BEGIN PROVIDED PASSAGE

US Air Navy officer (1930–2001)

John David Yamnicky Sr. (8 June 1930 – 11 September 2001) was a United States Navy captain, naval aviator and test pilot. He graduated from the United States Naval Academy at Annapolis, Maryland, in 1952. While at Annapolis he played in the 1950 Army–Navy Game. He was one of 34 finalists for NASA Astronaut Group 3 selection in 1963, but was unsuccessful. He served in the Korean War and on two combat tours in the Vietnam War. He was killed in the terrorist attack on The Pentagon on 11 September 2001, on which American Airlines Flight 77, a hijacked aircraft crashed into The Pentagon that was flown by lead hijacker, Hani Hanjour.

END PROVIDED PASSAGE

**THINGS TO DO**
1. Copy the passage on John David Yamnicky Sr. word for word from "US Air Navy" to "hijacker, Hani Hanjour.".
2. Write the next part of the passage on John David Yamnicky Sr., picking up after its final sentence.

BEGIN THE DATA

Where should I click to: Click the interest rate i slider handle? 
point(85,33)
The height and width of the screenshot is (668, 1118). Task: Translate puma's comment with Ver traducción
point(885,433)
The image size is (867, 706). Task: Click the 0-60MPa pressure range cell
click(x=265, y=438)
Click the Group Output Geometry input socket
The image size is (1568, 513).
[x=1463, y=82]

END THE DATA
BEGIN THE DATA

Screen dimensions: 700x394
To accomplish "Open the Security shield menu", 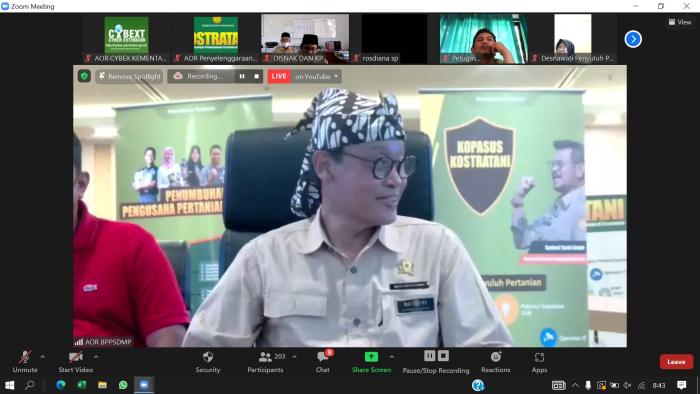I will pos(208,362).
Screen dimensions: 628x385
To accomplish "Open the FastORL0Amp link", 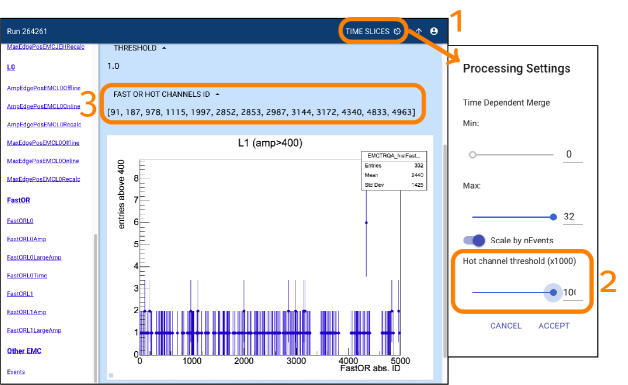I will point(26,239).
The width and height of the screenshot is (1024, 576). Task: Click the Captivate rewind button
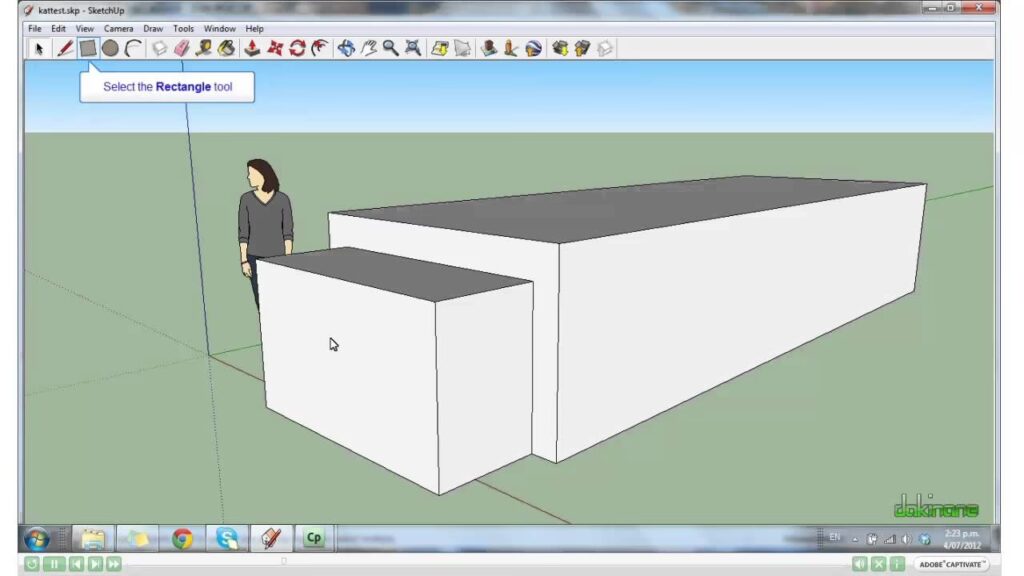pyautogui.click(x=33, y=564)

END THE DATA
BEGIN THE DATA

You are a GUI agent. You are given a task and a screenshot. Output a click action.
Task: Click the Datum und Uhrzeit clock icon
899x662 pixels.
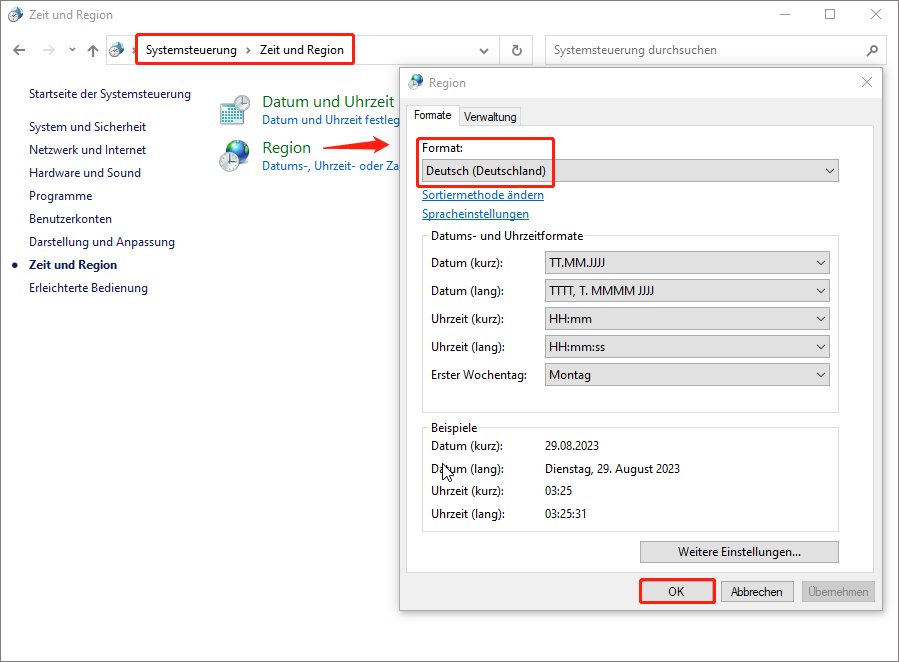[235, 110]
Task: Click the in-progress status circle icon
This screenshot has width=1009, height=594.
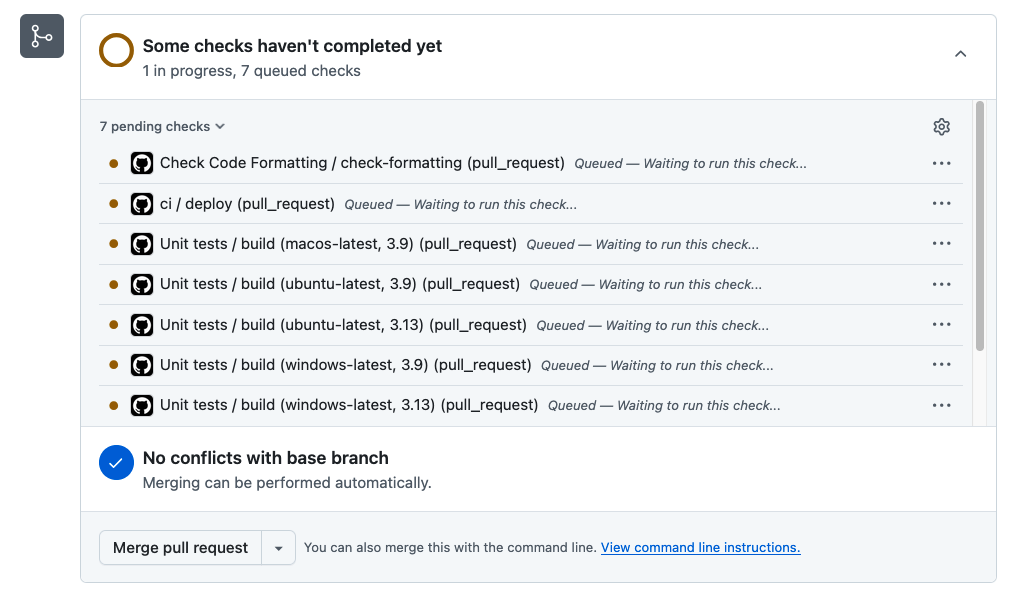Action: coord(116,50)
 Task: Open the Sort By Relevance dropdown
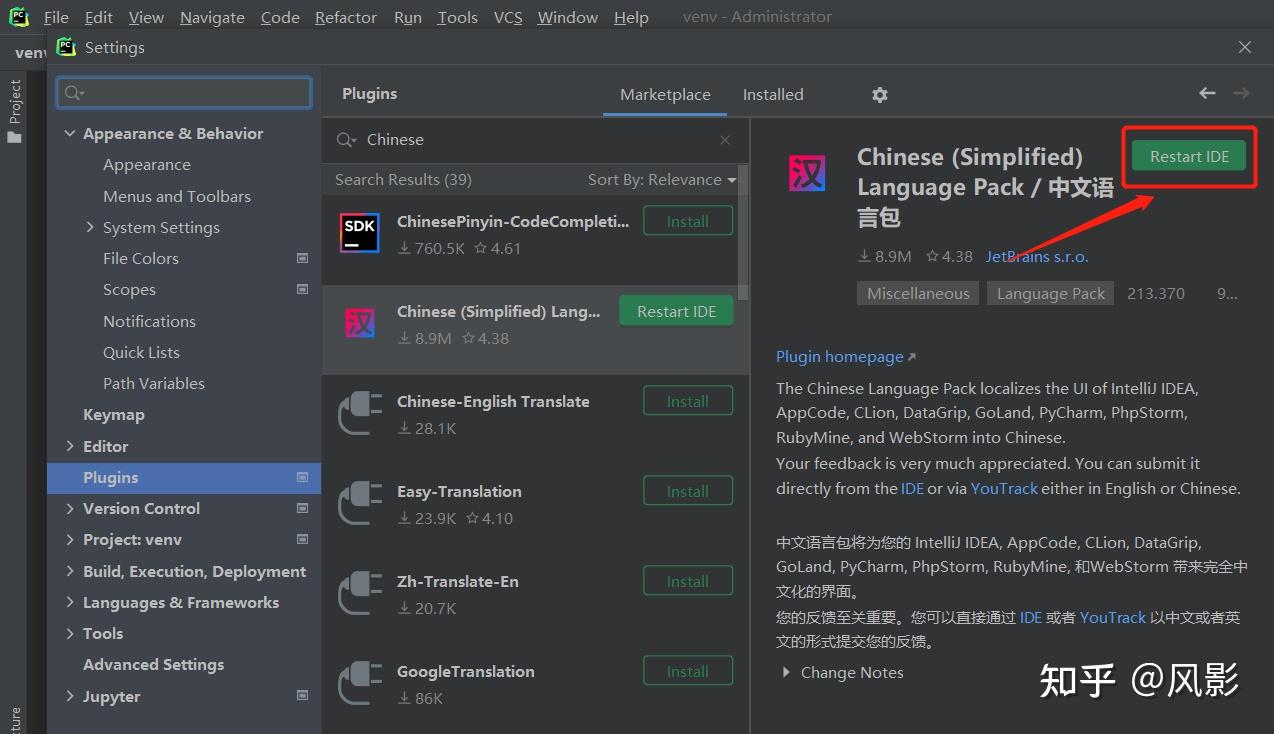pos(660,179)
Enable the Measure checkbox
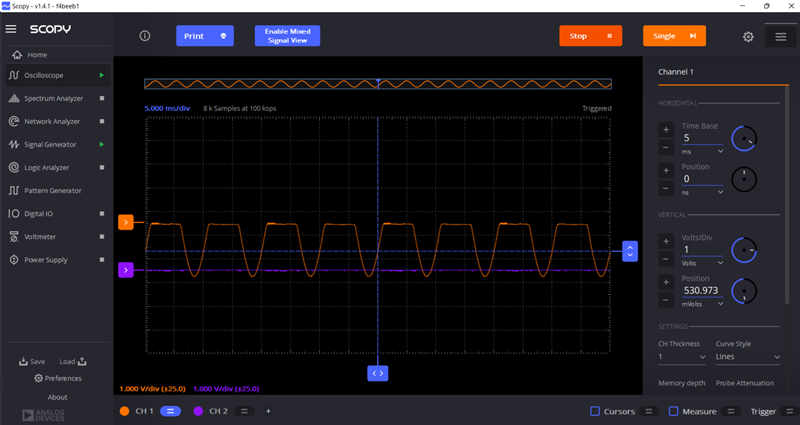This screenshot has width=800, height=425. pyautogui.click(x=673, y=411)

END THE DATA

**SOLVED TASKS**
1.
US Air Navy officer (1930–2001)

John David Yamnicky Sr. (8 June 1930 – 11 September 2001) was a United States Navy captain, naval aviator and test pilot. He graduated from the United States Naval Academy at Annapolis, Maryland, in 1952. While at Annapolis he played in the 1950 Army–Navy Game. He was one of 34 finalists for NASA Astronaut Group 3 selection in 1963, but was unsuccessful. He served in the Korean War and on two combat tours in the Vietnam War. He was killed in the terrorist attack on The Pentagon on 11 September 2001, on which American Airlines Flight 77, a hijacked aircraft crashed into The Pentagon that was flown by lead hijacker, Hani Hanjour.

2.
== Early life ==
John David Yamnicky Sr. was born in Barren Run, Pennsylvania, on 8 June 1930, the son of John Joseph Yamnicky, a coal miner, and his wife Mary. He had an older sister, Mary. His father became ill with a lung disease, and took a job in a candy factory. This prompted the family to move to McKeesport, Pennsylvania, where Yamnicky attended McKeesport Area High School. He took "David" as his middle name, adopting the middle name of his friend George D. Miller. In 1944, Yamnicky was part of the track and field athletics team, participating in the 220 yd and 440 yd events, and set records as a member of the 880 yd relay team. He also played basketball. In his senior year, he was a wide receiver on the school American football team, the McKeesport Tigers, who won the state championship and went on to play (and lose to) Miami in Scholastic Orange Bowl on Christmas Day 1947 before a crowd of 25,000.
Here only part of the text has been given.